Raid Nabs Enemy Recruiter, Mortar-Team Leader
By Staff Sgt. Rebekah-mae Bruns, USA
Special to American Forces Press Service
CAMP TAJI, Iraq, Oct. 18, 2004 A raid launched today by Company C, 3rd Battalion, 153rd Infantry Regiment of the Army's 39th Brigade Combat Team netted a suspected cell leader and recruiter for anti-Iraqi mortar teams in eastern Baghdad.
Staff Sgt. Robert Fisher, 37, of Carlisle, Ark., sifts
through bomb-making material found at a suspect's house during a raid launched
today by Company C, 3rd Battalion, 153rd Infantry Regiment of the Army's 39th
Brigade Combat Team in eastern Baghdad. Photo by Staff Sgt. Rebekah-mae Bruns,
(Click photo for screen-resolution image);high-resolution image available.
Company leaders claim the individual was the brains behind nearly 200 mortars targeting their 1.5-acre compound since the unit's arrival in Baghdad in April.

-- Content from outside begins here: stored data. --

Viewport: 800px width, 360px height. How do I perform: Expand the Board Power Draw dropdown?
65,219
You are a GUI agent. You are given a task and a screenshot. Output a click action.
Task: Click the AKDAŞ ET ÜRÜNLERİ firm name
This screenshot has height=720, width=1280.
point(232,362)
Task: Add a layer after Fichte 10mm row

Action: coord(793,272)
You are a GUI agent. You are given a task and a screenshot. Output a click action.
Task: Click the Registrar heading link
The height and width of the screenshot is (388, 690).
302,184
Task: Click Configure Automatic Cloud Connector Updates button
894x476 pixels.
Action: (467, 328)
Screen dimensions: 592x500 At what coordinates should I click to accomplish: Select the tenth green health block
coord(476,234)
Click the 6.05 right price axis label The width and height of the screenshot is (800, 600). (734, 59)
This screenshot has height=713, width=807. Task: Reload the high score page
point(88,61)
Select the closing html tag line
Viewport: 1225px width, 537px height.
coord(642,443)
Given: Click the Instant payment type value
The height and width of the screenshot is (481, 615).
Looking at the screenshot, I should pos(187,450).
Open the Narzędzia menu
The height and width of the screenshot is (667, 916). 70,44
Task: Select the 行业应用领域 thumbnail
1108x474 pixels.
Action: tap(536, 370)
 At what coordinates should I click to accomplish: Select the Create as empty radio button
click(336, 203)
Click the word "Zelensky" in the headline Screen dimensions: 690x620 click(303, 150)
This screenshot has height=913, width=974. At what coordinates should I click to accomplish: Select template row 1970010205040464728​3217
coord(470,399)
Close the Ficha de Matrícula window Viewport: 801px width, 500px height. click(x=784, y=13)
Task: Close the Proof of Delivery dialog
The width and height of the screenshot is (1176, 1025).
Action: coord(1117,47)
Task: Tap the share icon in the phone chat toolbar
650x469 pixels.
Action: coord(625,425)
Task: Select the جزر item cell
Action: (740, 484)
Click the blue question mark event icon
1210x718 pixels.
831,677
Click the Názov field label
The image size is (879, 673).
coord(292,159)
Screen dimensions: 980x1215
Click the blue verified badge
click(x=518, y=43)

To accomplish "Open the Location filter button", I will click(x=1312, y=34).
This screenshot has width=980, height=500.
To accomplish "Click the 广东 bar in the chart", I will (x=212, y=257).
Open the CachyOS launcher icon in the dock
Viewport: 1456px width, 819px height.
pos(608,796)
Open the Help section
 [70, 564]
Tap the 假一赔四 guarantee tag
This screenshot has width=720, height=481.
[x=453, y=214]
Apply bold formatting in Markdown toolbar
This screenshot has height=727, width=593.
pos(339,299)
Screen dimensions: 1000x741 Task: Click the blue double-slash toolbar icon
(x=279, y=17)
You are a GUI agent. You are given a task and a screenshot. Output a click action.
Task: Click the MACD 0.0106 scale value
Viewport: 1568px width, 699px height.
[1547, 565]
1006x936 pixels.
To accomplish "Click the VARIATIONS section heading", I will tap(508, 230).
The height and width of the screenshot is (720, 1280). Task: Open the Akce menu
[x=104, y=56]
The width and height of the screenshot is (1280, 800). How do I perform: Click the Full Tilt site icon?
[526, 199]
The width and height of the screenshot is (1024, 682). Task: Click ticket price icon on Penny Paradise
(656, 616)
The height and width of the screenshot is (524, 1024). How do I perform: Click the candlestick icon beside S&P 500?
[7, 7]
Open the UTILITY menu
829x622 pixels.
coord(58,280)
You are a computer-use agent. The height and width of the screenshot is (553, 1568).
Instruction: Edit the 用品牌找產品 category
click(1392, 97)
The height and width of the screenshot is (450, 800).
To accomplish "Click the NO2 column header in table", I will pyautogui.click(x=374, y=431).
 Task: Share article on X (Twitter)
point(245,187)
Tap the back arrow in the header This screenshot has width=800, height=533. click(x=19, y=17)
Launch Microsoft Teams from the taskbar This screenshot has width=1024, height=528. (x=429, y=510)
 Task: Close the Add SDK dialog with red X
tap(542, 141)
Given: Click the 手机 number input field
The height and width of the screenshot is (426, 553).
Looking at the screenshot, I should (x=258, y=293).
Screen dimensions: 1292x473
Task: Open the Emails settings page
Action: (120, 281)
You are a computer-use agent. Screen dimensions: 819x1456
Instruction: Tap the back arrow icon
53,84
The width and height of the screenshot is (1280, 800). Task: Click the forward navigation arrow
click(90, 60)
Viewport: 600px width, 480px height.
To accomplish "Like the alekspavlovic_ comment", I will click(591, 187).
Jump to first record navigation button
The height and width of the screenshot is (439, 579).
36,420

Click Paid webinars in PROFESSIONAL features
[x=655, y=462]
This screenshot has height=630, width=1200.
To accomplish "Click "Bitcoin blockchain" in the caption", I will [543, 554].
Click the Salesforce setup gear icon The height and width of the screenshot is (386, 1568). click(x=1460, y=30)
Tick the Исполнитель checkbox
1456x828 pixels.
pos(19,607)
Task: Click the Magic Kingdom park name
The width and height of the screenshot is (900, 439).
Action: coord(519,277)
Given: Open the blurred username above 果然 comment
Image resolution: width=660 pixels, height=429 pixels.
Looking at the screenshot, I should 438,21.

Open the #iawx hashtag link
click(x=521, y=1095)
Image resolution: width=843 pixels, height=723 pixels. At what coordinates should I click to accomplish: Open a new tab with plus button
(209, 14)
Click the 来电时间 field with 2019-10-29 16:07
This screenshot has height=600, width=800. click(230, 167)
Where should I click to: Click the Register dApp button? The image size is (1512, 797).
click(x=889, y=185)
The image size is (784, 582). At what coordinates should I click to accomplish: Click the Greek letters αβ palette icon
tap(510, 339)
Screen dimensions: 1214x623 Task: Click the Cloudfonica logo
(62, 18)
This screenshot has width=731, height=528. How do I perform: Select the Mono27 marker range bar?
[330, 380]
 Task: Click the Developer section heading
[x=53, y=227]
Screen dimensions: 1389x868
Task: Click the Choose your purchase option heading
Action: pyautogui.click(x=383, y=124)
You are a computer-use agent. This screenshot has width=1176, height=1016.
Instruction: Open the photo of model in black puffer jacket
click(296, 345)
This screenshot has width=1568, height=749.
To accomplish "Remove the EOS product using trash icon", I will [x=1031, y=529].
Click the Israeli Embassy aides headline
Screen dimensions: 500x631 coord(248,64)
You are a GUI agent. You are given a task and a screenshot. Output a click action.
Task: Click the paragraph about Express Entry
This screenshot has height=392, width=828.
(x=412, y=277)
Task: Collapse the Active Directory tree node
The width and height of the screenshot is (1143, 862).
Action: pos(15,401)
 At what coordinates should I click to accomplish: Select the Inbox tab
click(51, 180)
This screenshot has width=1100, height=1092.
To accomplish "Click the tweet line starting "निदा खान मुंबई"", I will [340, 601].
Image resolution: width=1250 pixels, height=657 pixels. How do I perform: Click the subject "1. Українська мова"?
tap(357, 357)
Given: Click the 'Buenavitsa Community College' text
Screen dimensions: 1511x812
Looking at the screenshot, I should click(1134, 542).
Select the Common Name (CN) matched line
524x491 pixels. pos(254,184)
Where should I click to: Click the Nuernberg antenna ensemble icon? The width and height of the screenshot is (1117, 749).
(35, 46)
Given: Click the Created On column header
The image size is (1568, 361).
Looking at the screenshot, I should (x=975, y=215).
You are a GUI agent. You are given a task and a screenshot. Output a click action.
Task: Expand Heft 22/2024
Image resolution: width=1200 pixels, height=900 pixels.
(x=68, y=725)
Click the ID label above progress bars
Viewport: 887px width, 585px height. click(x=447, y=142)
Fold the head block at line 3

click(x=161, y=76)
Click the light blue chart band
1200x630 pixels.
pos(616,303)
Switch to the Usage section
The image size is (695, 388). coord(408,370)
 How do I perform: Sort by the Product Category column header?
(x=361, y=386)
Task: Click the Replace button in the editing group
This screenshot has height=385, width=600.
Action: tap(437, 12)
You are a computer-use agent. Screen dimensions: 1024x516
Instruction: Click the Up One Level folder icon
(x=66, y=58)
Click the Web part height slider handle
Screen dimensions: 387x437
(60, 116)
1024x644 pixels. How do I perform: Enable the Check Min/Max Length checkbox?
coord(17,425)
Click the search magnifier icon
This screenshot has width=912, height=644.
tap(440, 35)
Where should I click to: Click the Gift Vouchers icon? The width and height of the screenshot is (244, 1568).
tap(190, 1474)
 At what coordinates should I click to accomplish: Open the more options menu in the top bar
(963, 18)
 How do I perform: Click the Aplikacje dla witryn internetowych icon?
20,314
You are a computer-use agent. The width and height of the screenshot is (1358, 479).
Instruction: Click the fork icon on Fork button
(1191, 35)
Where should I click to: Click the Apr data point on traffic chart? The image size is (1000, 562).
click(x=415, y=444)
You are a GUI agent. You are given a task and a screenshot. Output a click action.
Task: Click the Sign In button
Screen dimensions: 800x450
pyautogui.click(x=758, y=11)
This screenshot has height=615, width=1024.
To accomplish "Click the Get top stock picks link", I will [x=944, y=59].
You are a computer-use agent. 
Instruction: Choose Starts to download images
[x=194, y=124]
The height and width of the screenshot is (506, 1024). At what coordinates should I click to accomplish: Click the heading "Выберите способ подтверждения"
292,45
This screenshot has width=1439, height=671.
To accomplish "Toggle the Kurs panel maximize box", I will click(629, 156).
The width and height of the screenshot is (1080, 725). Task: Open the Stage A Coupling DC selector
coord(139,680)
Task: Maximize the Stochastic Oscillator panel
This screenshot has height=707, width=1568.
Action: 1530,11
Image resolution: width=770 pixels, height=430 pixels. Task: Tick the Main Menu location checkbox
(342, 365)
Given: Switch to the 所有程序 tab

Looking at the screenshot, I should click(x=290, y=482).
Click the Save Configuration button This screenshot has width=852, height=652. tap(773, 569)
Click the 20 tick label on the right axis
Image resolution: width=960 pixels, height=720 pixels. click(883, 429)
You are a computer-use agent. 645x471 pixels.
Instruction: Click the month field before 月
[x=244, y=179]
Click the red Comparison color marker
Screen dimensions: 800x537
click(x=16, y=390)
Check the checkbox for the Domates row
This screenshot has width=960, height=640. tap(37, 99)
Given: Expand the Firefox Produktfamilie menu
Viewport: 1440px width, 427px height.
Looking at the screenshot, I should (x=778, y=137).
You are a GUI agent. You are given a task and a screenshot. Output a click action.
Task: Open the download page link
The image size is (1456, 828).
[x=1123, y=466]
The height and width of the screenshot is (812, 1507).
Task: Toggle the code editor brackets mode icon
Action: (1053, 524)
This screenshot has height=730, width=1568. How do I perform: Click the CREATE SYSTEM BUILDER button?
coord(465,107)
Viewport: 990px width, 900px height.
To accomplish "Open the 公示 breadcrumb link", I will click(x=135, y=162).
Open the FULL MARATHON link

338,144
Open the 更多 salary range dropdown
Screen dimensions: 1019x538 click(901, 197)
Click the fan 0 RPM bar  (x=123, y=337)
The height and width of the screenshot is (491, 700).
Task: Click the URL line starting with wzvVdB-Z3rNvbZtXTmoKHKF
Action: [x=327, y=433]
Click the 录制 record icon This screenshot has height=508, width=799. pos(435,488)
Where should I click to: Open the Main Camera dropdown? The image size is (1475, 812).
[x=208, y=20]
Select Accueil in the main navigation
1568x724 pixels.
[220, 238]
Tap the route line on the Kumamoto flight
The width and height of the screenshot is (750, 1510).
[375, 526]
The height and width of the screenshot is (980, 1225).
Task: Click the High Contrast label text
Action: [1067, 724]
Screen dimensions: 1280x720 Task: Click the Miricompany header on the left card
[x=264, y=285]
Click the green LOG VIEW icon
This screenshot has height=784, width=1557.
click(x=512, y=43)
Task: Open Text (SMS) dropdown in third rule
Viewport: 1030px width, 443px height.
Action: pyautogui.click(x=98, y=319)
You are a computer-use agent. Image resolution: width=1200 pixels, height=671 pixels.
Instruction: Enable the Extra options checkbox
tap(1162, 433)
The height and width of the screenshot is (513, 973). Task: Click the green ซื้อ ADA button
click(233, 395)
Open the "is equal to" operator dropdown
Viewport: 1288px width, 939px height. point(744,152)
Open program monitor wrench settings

Platoon Sgt. Robert Fisher, 37, of Carlisle, Ark., said the man was difficult to find because he frequently moved to avoid capture. "He had several places he lived," said Fisher. "He didn't stay in one spot." The suspect was purported to have dwellings in Fallujah and the Baghdad neighborhoods of Damyia and Rusafa.
The Arkansas-based Company C has destroyed three mortar teams over the past several months. The individual captured on this mission is reportedly responsible for recruiting those and other teams from Fallujah.
"He was bringing other teams in from Fallujah in order to hit us simultaneously with mortars from two different locations," Fisher said. "He was the brain bringing them in and firing us up."
Upon searching the suspect's house, soldiers found a mortar tube, mortar plate and material used to create roadside improvised explosive devices. Next to mortar attacks, IEDs are one of the most common methods insurgents use to kill or injure American troops in Iraq.
Soldiers said the captured individual cooperated with officials, giving names and locations of mortar team members underneath him in hopes of an easier sentence. "We tell them that if they cooperate, it will make their sentence easier," Fisher said. "We tell them we're not here to hurt them."
The raiding party -- on its fourth combat mission in two days -- searched the house without resistance. Soldiers were in and out within 20 minutes, giving no time for a counterattack by insurgents.
"I do like to get the bad guy," Fisher said.
Despite capturing a suspected cell leader, the soldiers stopped short of claiming victory. "It was a relief to know we got the main cell leader, but there are still mortar teams out there in our sector," said Fisher. "The threat is still there."
(Army Staff Sgt. Rebekah-mae Bruns is assigned to the 39th Brigade Combat Team Public Affairs Office.)